A fictional currency is used for several purposes, such as buy, trade and sell items. Zenny is the currency from the Mega Man games, but P Chips, Screws, Energy Crystals, Refractors and Bug Frags also serve a similar role.

Enemy

An enemy is a character from a game who is designed to cause damage or hinder the player character in some other way, such as restricting their movement or causing the area to go dark. Most of them can be killed by one of the player's weapons, but others must simply be avoided.

Game Over

Game Over is a common video game event that where the player's character is defeated, resulting in the end of the current stage and, in some cases, of the game. This usually occurs when the Life Energy gauge is depleted and there are no Extra Lives left, but on rare occassions it may be caused by other reasons. In most games a screen with the message "game over" is displayed when it occurs.

Gem03

Mega Man's explosion in Pocket Fighter

In most games from the Mega Man franchise, the player's character (Mega Man, Proto Man, Bass, X, Zero, Axl, Vent, Aile, Grey, Ashe, and others) explodes when defeated, scattering spheres of energy and doing a "tiun tiun tiun" (ティウンティウンティウン? "byoo byoo byoo" in the Short Circuits from Mega Man #55)[2][3] sound. In some games the character also screams, examples being Mega Man 8 and Mega Man ZX Advent. This defeat animation also appeared in games from other series, like Pocket Fighter, Marvel vs. Capcom, and Super Smash Bros. for Nintendo 3DS and Wii U.
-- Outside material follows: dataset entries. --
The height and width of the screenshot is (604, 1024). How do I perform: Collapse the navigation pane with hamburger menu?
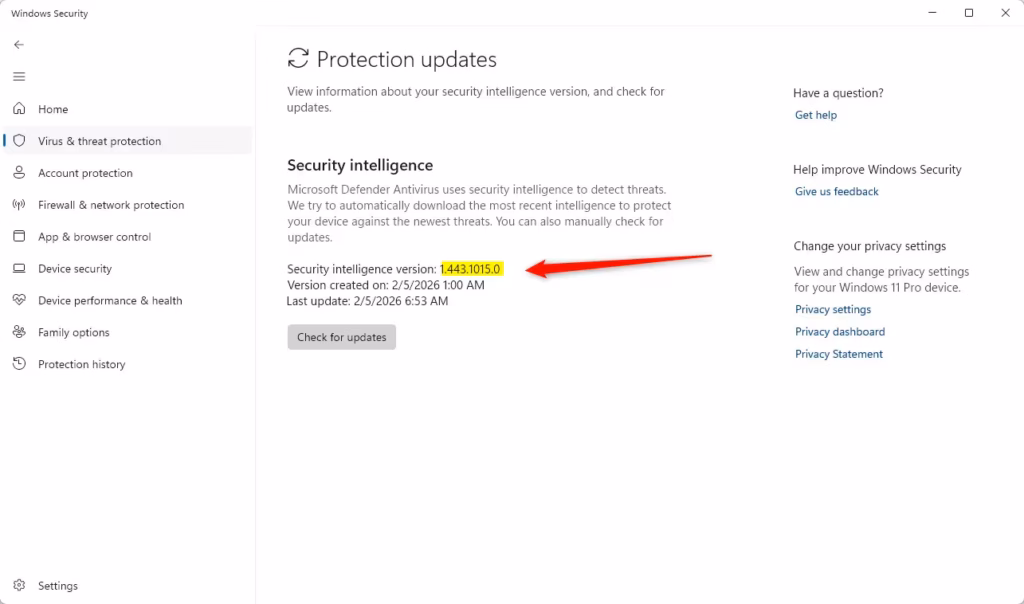[18, 76]
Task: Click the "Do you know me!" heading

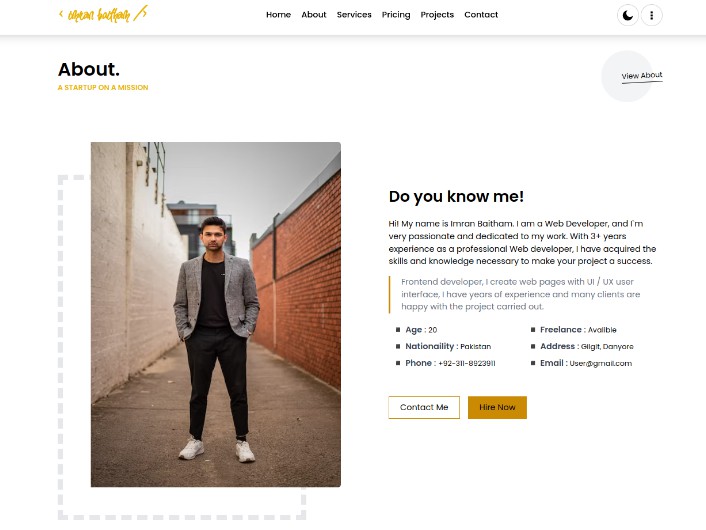Action: click(456, 197)
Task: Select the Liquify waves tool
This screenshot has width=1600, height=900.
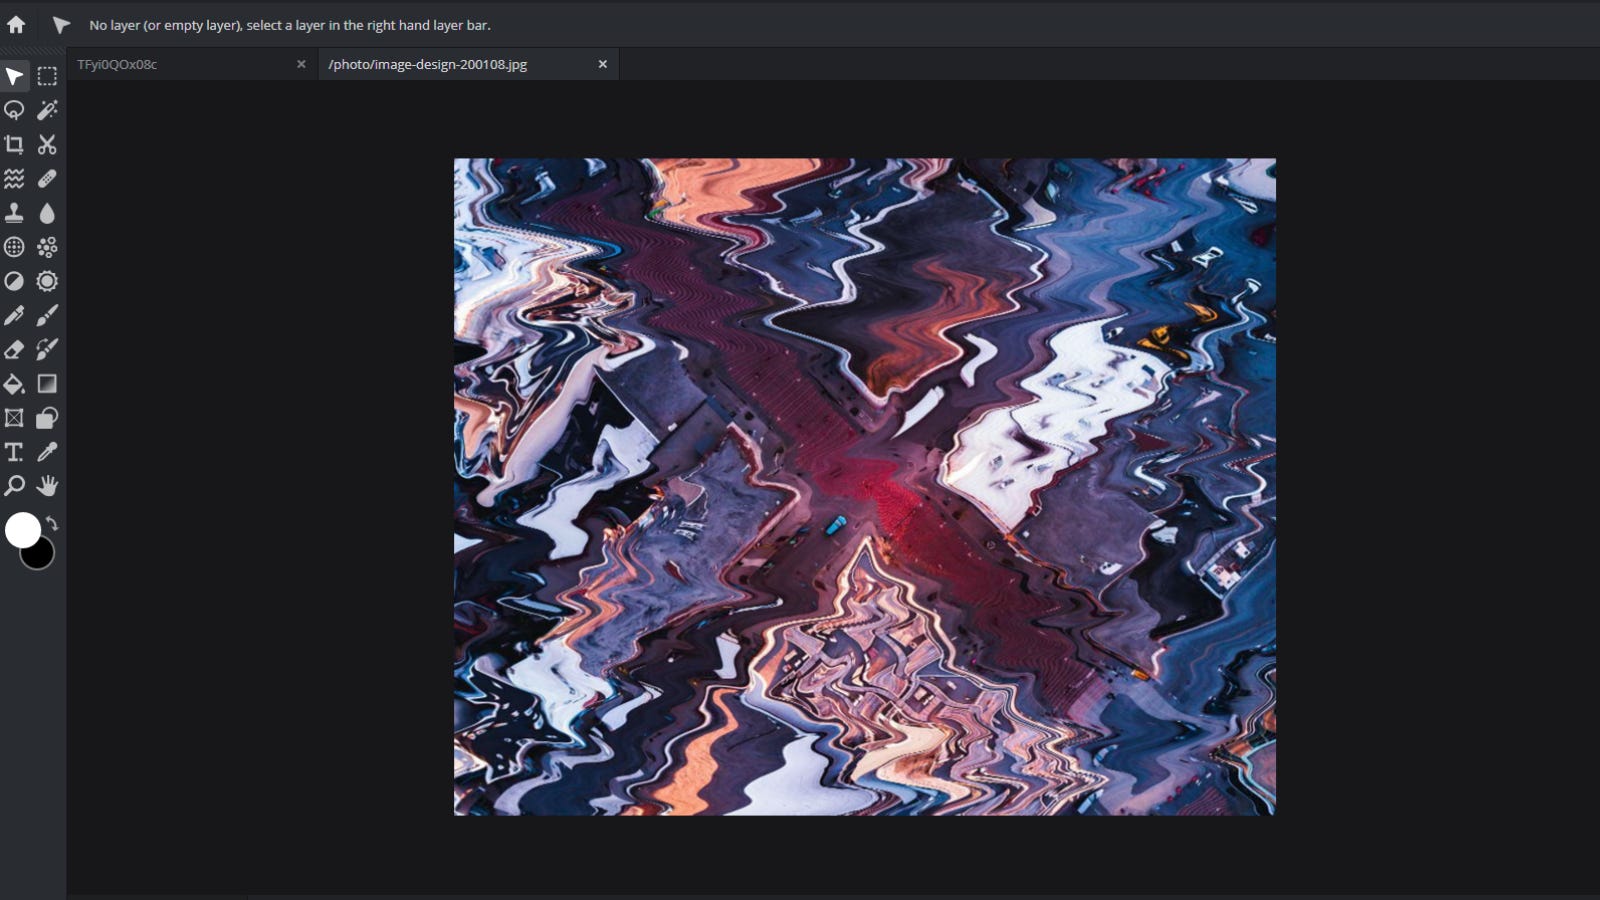Action: click(14, 179)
In the Mega Man Legends series, Mega Man Volnutt will collapse when defeated instead of exploding, leading to the Game Over screen. However, early footage from Mega Man Legends shows that he was originally planned to explode when defeated.[4] The game was also planned to have different voices talking in the game over screen.[5]

Non standard game overs include:

Continue

When the player's character is defeated, some games allows to Continue the game from a certain point, usually from the beginning of the current stage. The amount of continues vary between game, some having unlimited continues and others having none.
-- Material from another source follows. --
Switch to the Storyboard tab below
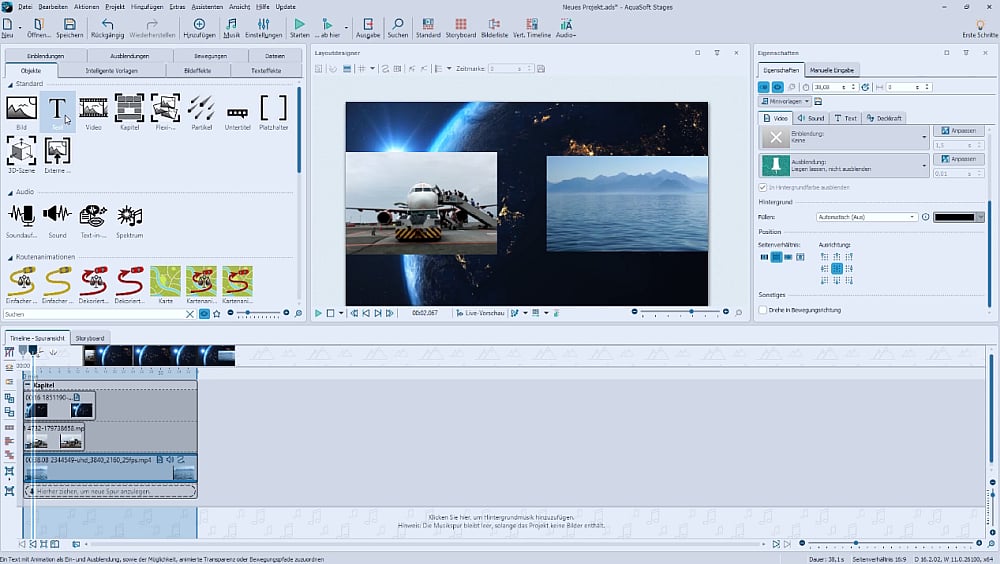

In Mega Man IV and Mega Man V, getting several game overs will result in a scene where Dr. Light upgrades the Mega Buster to make it charge faster. This upgrade isn't saved by passwords.

In Super Adventure Rockman, the player can only continue when defeated by some bosses, resulting in a cutscene where Mega Man is rescued (or challenged to continue in the battle against Quick Man) and can try again to face the boss again. The exception is Shadow Man, who destroys Mega Man. Curiously, Ra Thor and the New Yellow Devil also destroy Mega Man, but the player can continue against them, possibly due to them being the final bosses.

In the first Mega Man Zero game, extra lives count as continues. If none is available, the player is forced to quit the current mission, which will be considered a failure. The first mission and late game missions can't be quit, and losing on them results in a game over.

In The Misadventures of Tron Bonne, a game over only appears if the player is defeated in the Nakkai Desert early in the game or in the final mission. Those are also the only missions with a continue. Being defeated in other missions will result in the characters retreating back to the Gesellschaft to try again later on.

Head-up display

Head-up display, HUD for short, is the interface method by which some of the game's informations can be seen by the player during the game, the most common being the character's health.

Item

An item is a game object designed to produce an effect when picked up or activated by the player. Most are beneficial, like recovering health and energy, although "power-downs" exist in some games, such as Poison Mushrooms from the Mario series and Eggman items from Sonic the Hedgehog 3.

Non-player character

Non-player character, NPC for short, is a character from the game that can't be controlled by the player.

Save and load

Long games have a save feature to allow the player to stop and continue later by loading the saved game data.

Password

Passwords were used to record the game's progress in the NES, SNES, and Game Boy Mega Man games. To continue from a specific point, players must insert the right password in the password screen. The passwords are made of dots, icons, or numbers.